Dad K may be longing for release from bodily imprisonment, so he can be with Jesus in his glorified body. As it says in Hebrews 11:6, he may be longing for a better country—a heavenly one. If so, what’s holding him back? Perhaps his loving care for you.

That’s the leading I’ve been getting from the Holy Spirit.

Christ’s and yours,
The letter confirmed much of what had come up when she prayed. She called Jrex and his sister and told them to call the nursing home and start the process.

Then she spent the rest of the weekend going back and forth emotionally and mentally. On Sunday night, she called Jrex in turmoil. I sat and prayed while they talked. Jrex was SO articulate and compassionate: "Mom, I feel completely peaceful about this decision, emotionally, theologically, ethically. But. The most important thing is that you feel peaceful. We don't want you to feel pushed into this." Then, a little while later, "Mom, you've been a good wife. You've loved and served Dad very well. You don't need to feel guilty about this decision." In the end she felt very tired and very sad, but peaceful.

Tomorrow is the day they are supposed to withdraw care. Jrex and I are on (separate) planes at 7 am, to get to NYC by 4 pm. I'll have my laptop with me and will try to keep you posted.

*He ran it by us first and we both thought it was great.

September 2, 2009

I really am sad, but now I'm also a little excited

This is going to feel a little off-topic, but work with me. We're flying out to New York Saturday morning. We were going to return on Monday the 14th. Yesterday Jrex called to say his sister had invited us to stay for a family event on Monday.

Jrex's sister married an older guy who'd been divorced. His son from his first marriage is in his 20's. And he's a fashion designer. And his Fashion Week spring show is that Monday.

Which means, the grand finale of our week with the family will be an outing to The City. For Fashion Week! How cool is that?! Maybe I'll see Metro Dad!

The dilemma is: what to wear!? I've got the nice black dress for the funeral. Jrex has his suit. We're fine there, it's just what to wear for Fashion Week?!! Yikes. I have a cool top I can wear, I just need to get very hip capri length jeans or leggings. I think I have shoes that can work. Jrex though...

Last night he got into the brainstorm about clothes.
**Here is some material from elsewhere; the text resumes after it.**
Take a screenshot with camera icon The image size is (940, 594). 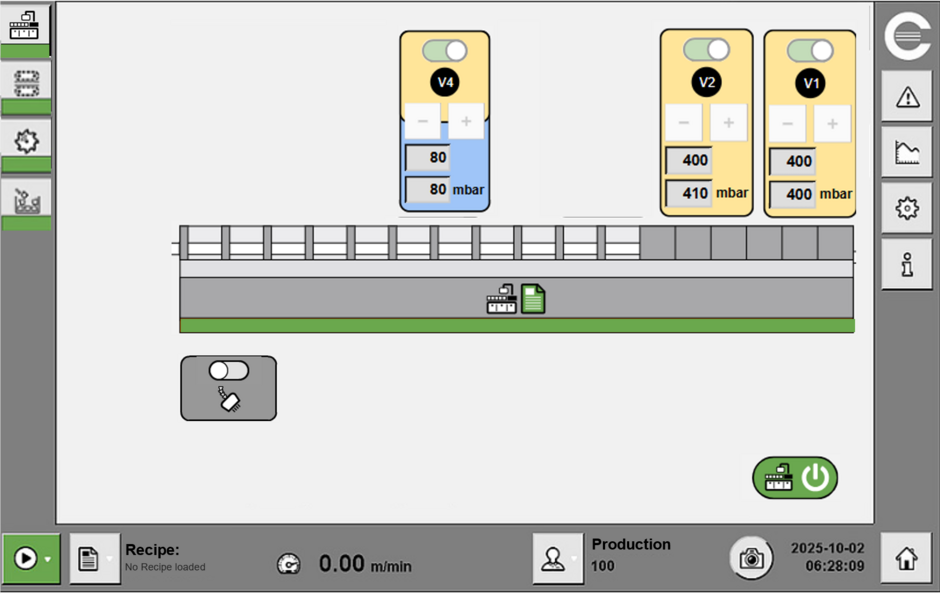click(x=751, y=559)
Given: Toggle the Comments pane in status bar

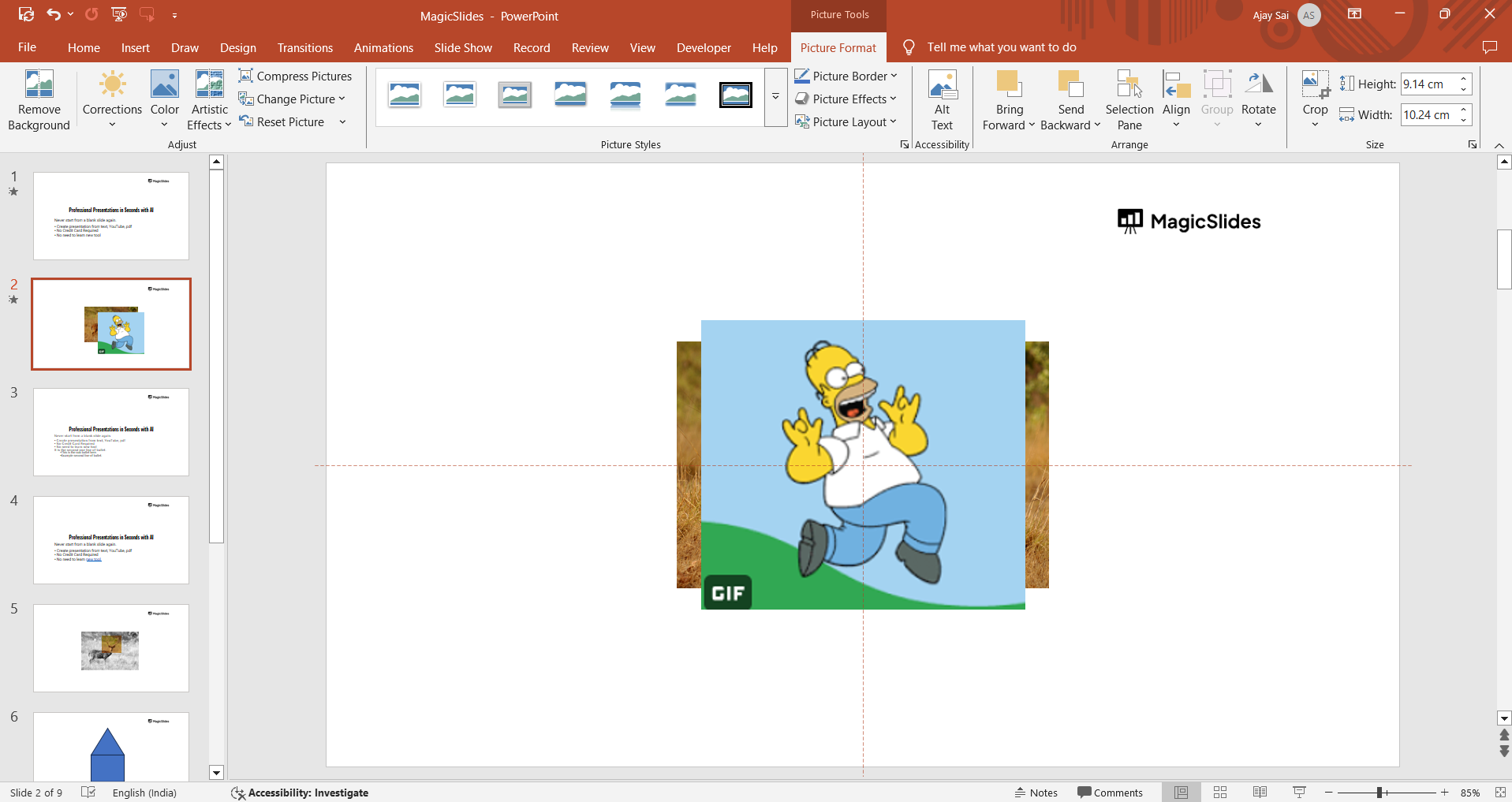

We figured we could sandpaper his rattiest jeans and make them stylishly shredded. He's got one 'cool' tshirt from The Brewer's Art back in Baltimore (stolen from me, but I'm only a little bitter). If he wears all that with a suit jacket and his Yankees baseball hat, I think he'll fit right in! The remaining flaw is the shoes.

I found him a pair of sneakers that I'm trying to convince him are totally in for men, but he thinks they're a bit weird.

The picture below isn't the exact shoe, but it's a similar idea. I need other people to tell him that this style shoe is what hip guys really are wearing these days. It's not just me being artsy.